High frequency of artemisinin partial resistance mutations in the great lake region revealed through rapid pooled deep sequencing.

In Africa, the first Kelch13 (K13) artemisinin partial resistance mutation 561H was first detected and validated in Rwanda. Surveillance to better define the extent of the emergence in Rwanda and neighboring countries as other mutations arise in East Africa is critical. We employ a novel scheme of liquid blood drop preservation combined with pooled sequencing to provide a cost-effective rapid assessment of resistance mutation frequencies at multiple collection sites across Rwanda and neighboring countries. Malaria-positive samples (n=5,465) were collected from 39 health facilities in Rwanda, Uganda, Tanzania, and the Democratic Republic of the Congo (DRC) between May 2022 and March 2023 and sequenced in 199 pools.

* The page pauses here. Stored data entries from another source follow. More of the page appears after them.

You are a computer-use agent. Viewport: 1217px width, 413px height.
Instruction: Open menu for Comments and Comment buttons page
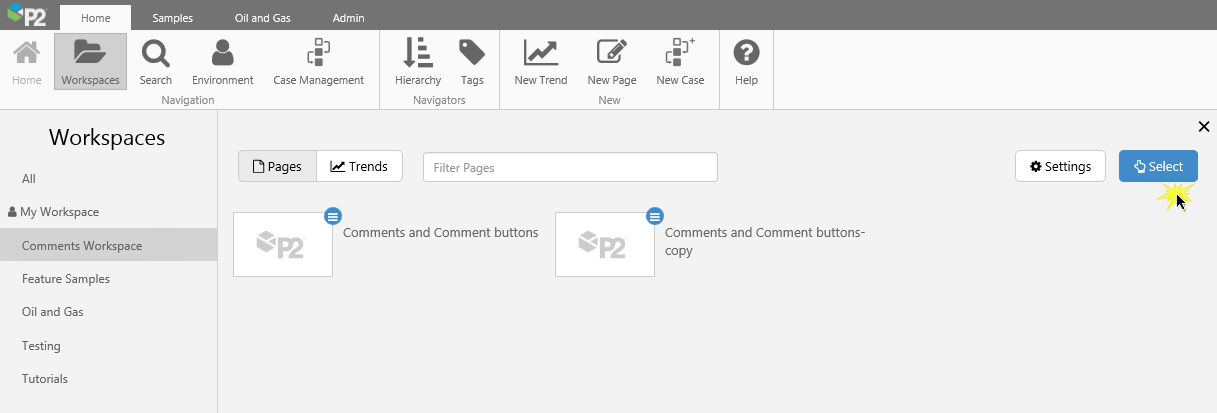[333, 215]
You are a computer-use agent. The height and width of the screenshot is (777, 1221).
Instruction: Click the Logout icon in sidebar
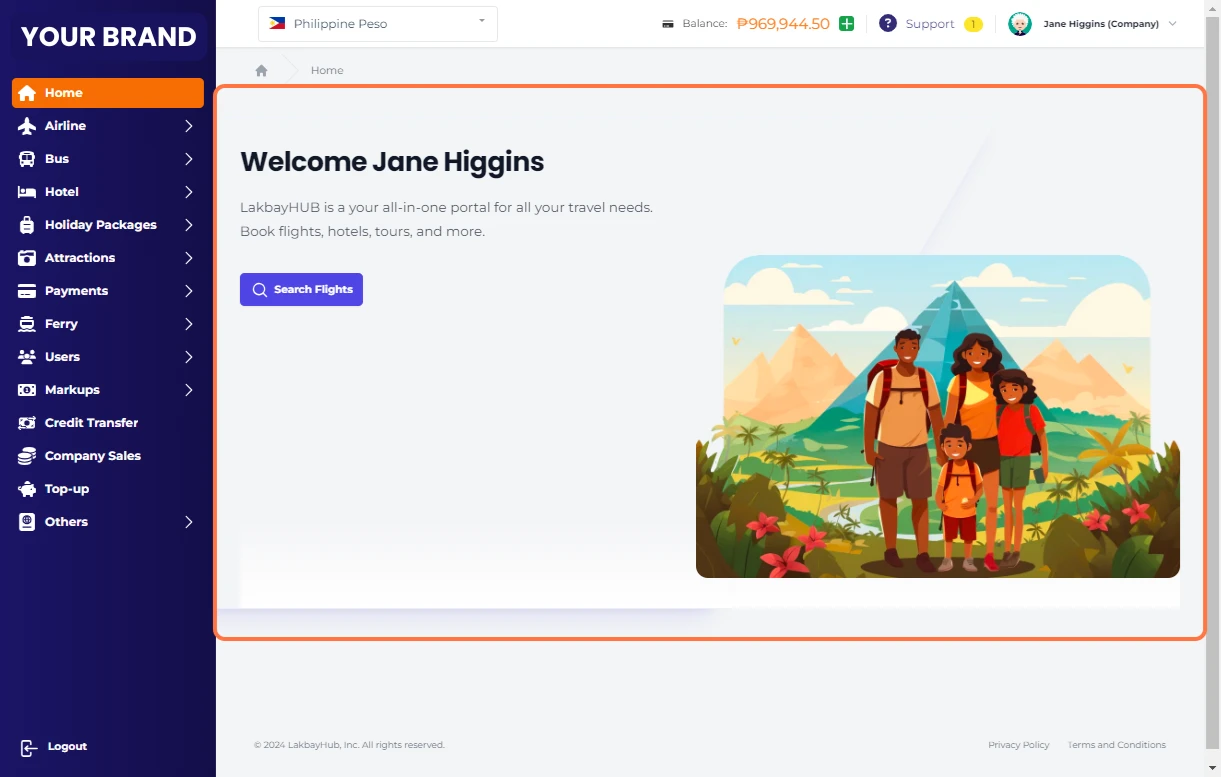28,747
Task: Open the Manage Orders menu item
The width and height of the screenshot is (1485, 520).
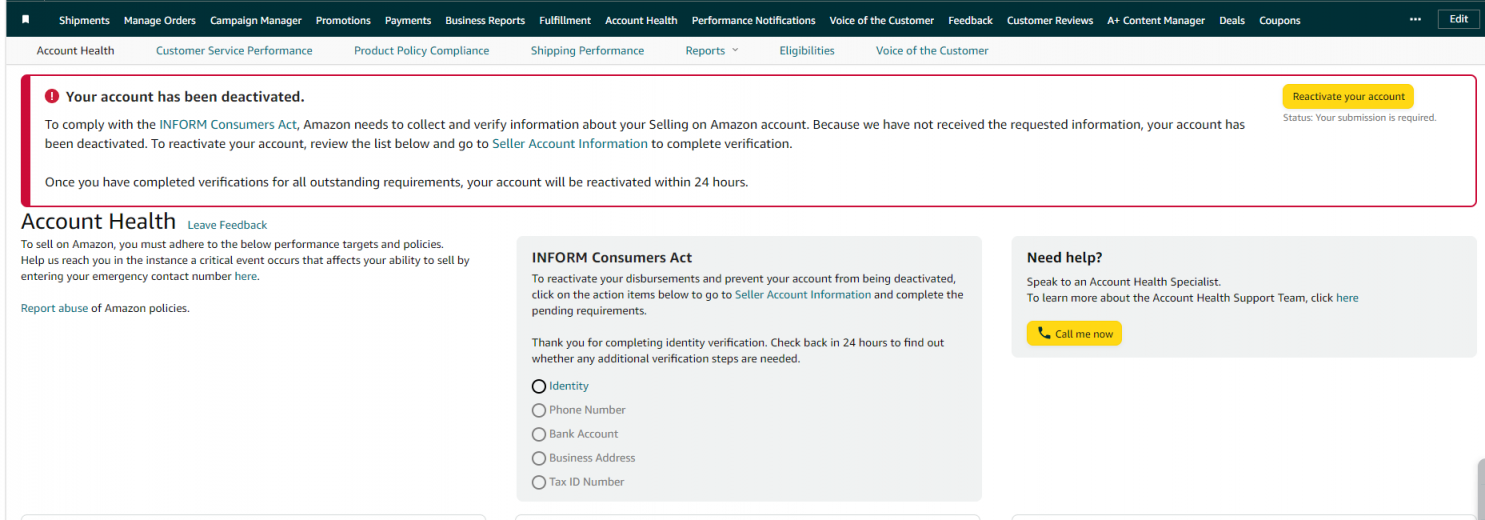Action: [160, 20]
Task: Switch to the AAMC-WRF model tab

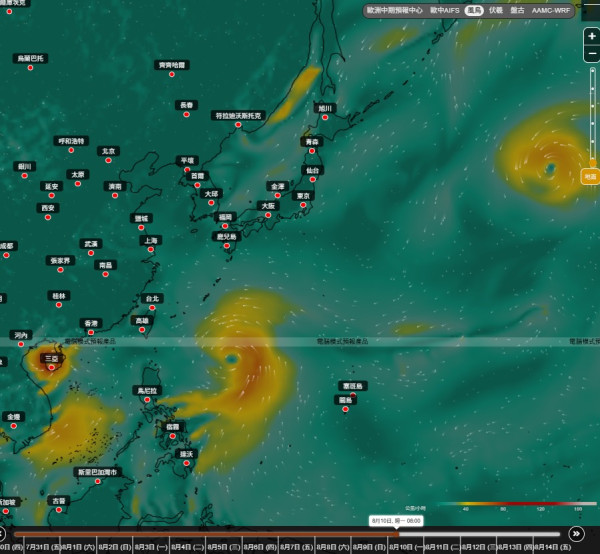Action: click(551, 10)
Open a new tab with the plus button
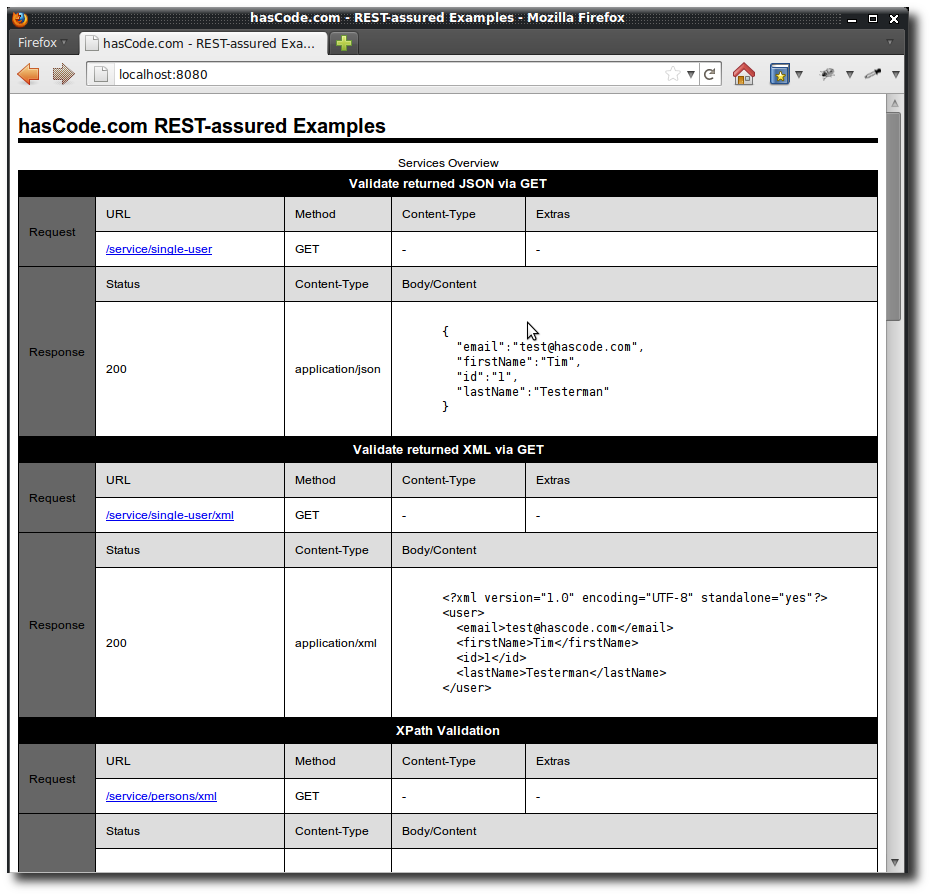This screenshot has width=932, height=896. coord(343,43)
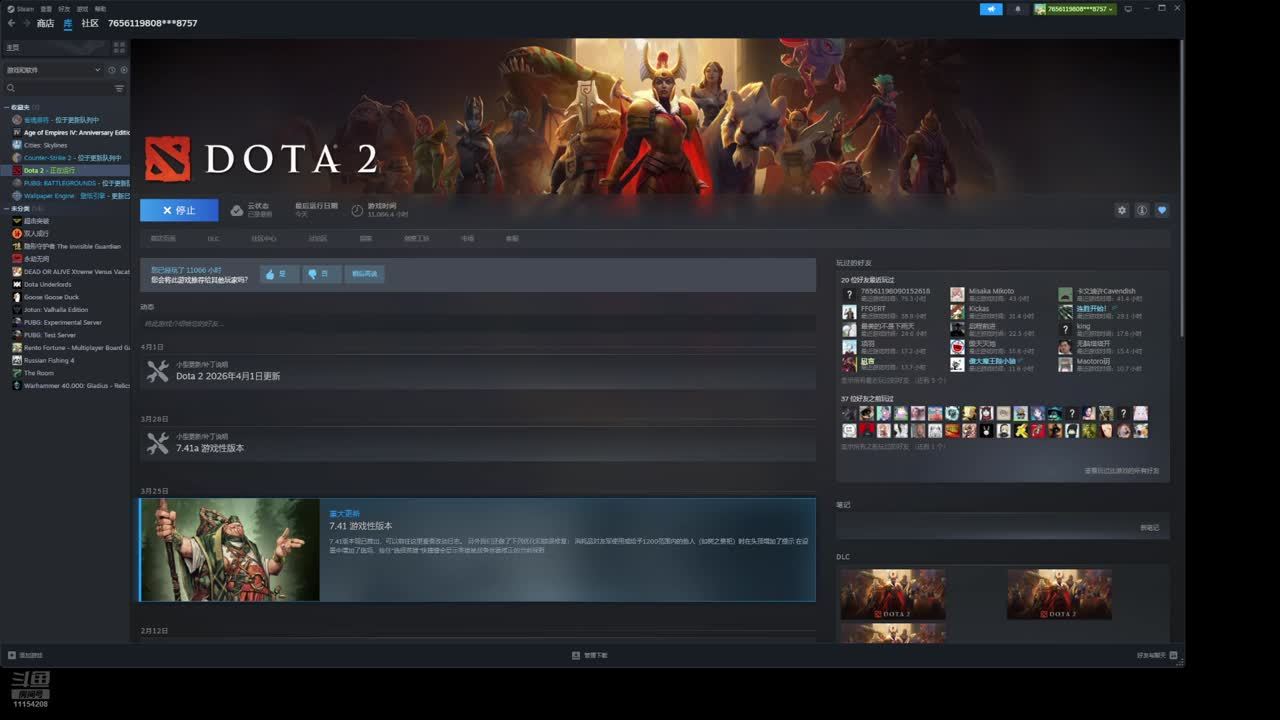Open the 商店 store tab
Screen dimensions: 1280x720
tap(45, 23)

In Rwanda, K13 561H and 675V were detected in 90% and 65% of sites with an average frequency of 19.0% (0-54.5%) and 5.0% (0-35.5%), respectively. In Tanzania, 561H had high frequency in multiple sites while it was absent from the DRC although 675V was seen at low frequency. Conceringly candidate mutations were observed: 441L, 449A, and 469F co-occurred with validated mutations suggesting they are arising under the same pressures. Other resistance markers associated with artemether-lumefantrine are common: multidrug resistance protein 1 N86 at 98.0% and 184F at 47.0% (0-94.3%) and chloroquine resistance transporter 76T at 14.7% (0-58.6%). Additionally, sulfadoxine-pyrimethamine-associated mutations show high frequencies. Overall, mutations are rapidly expanding in the region further endangering control efforts with the potential of engendering partner drug resistance.